## What you are asked to do
Among the entries below, how many lines include "will"? Answer with the number only.

Records provided START

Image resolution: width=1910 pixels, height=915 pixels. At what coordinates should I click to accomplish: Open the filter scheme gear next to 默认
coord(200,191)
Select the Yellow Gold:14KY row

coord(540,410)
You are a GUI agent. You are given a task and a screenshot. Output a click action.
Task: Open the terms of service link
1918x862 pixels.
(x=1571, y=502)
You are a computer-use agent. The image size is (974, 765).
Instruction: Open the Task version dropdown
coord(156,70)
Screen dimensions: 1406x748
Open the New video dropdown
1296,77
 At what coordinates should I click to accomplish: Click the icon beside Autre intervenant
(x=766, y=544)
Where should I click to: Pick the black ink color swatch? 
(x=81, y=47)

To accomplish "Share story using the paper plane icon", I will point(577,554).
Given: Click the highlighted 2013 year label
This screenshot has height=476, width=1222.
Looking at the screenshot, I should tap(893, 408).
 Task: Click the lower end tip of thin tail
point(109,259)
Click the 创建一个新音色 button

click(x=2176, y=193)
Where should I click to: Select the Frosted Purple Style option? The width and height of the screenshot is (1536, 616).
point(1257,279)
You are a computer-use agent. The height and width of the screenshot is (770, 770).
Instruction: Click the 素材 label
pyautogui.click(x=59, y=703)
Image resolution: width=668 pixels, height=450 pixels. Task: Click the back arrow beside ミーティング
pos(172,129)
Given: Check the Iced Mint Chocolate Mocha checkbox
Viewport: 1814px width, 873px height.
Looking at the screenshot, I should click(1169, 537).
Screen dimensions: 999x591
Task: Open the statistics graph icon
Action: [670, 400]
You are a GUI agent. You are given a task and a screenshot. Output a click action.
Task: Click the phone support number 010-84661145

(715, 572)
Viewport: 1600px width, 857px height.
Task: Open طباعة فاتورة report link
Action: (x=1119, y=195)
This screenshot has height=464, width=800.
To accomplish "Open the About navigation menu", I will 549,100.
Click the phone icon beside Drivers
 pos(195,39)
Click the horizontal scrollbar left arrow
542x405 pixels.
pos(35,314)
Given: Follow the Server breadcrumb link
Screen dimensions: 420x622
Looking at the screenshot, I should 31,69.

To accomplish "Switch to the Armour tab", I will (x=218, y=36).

Records provided END

## Output below
3